The most important issues facing Canadian agriculture are a lack of workers, the decreased value of farmland, the effects of lower crop prices, the reliance on Chinese and American markets, and inflated food prices, according to FCC chief agricultural economist J.P. Gervais.
“The one thing which really will be impacting the Lloydminster area is farmland values,” said Don Anderson, FCC vice-president of operations for Prairie North, which oversees the agriculture industry around Lloydminster.
“You’re right on the border. Saskatchewan and Alberta have both seen very high growth in farmland values over the last 10 years. With the reduced commodity prices, we’re expecting more of a soft landing.”
As these land prices fall, it puts the question to prospective investors.
“Producers and other players will be looking at it from an economic side.
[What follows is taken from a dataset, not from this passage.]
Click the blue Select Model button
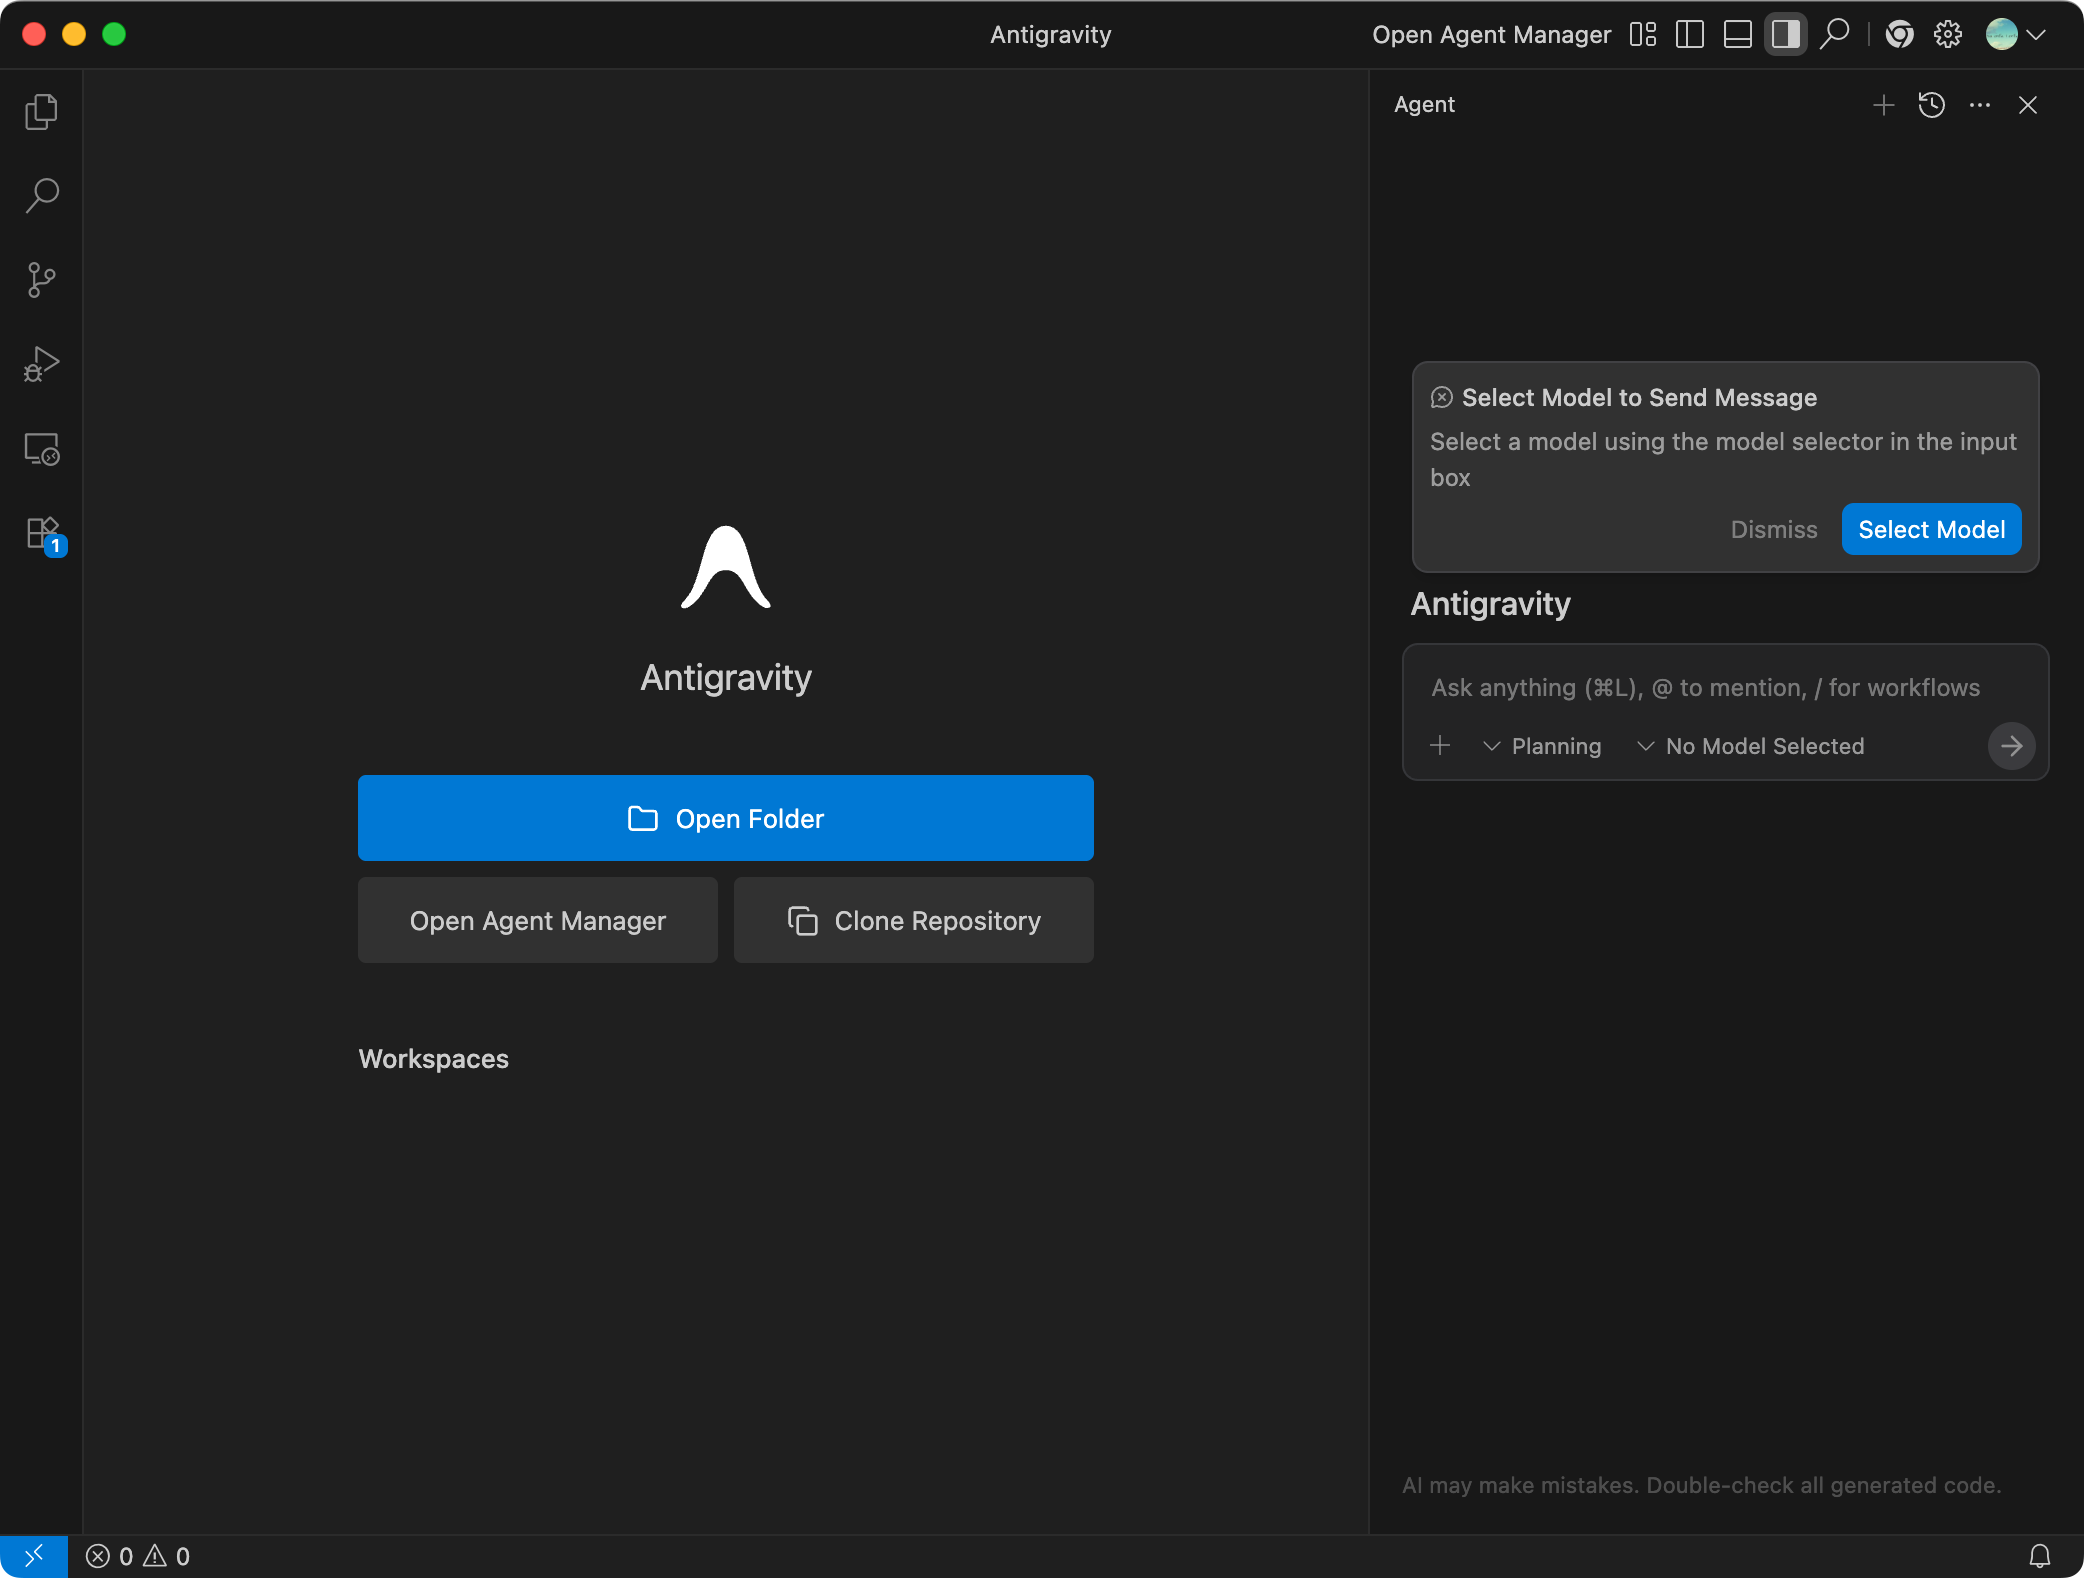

What is the return on this land? Is it economically viable for me to purchase this land at this price? That’s going to be a change that will come into play for Lloydminster,” he said.
International economic trends are also expected to affect Canadian agriculture. Gervais said that despite improved job numbers, wages in the United States remain stagnant. Furthermore, the Chinese GDP growth is predicted to drop from 7.4 to seven per cent in 2015 and a weaker Chinese economy may impact food consumption as well.
As for food consumption at home, high beef and pork sales are pushing the cost of food above the rate of inflation for the second straight year. Food inflation is expected to reach the two to four per cent mark, compared to the Bank of Canada’s predicted inflation rate of 1.6 per cent.
Along with the rising cost of food, the number of Canadian agriculture workers is expected to decline, and offering higher salaries may not be enough to keep those workers on the job.
“If you’re looking at how these impacts may come back through to the Lloydminster area, the things we see in that marketplace is labour. It’s an issue today and will continue to be one down the road,” Anderson said.
Anderson said that the industry is seeing a diminishing pool of seasonal workers, like retired farmers who work occasionally in order to keep busy.
This poses a challenge for employers, who may find that they are training new people each year, only to see them leave once they have the knowledge that is required for farm work.
“We’ve been working with a number of producers, to have a hard look at their operations,” Anderson said. “Producers are having to become more creative in their strategies with regards to attracting and then retaining the skilled labour. It’s pretty hard. You’re a little nervous putting someone on a half-million-dollar piece of equipment.”
Anderson said some employers now offer bonuses, including bankable hours for seasonal work, and even some part-ownership options for long-term employees. Others have retooled their equipment to accommodate fewer workers.
“While some of (these issues) may be more familiar to producers than others, all have an impact on the business of agriculture and demonstrate the complexity and interconnectedness of today’s industry,” said Gervais in a press release.
An example of this interconnectedness is the effect that commodity prices have across the industry. Not only can crop prices dictate the value of farmland, they can also influence certain equipment sales. According to FCC, reductions in the value of crops have resulted in a 20 per cent drop in sales for large, four-wheel-drive tractors and combines. Gervais said this could lead to a heavier reliance on used equipment.
Yet despite these hurdles, Anderson said the overall outlook is optimistic for agriculture in the Lloydminster area in the coming year.
“We are still seeing things in a very positive light,” he said. “We expect 2015 to be a solid year overall for agriculture.”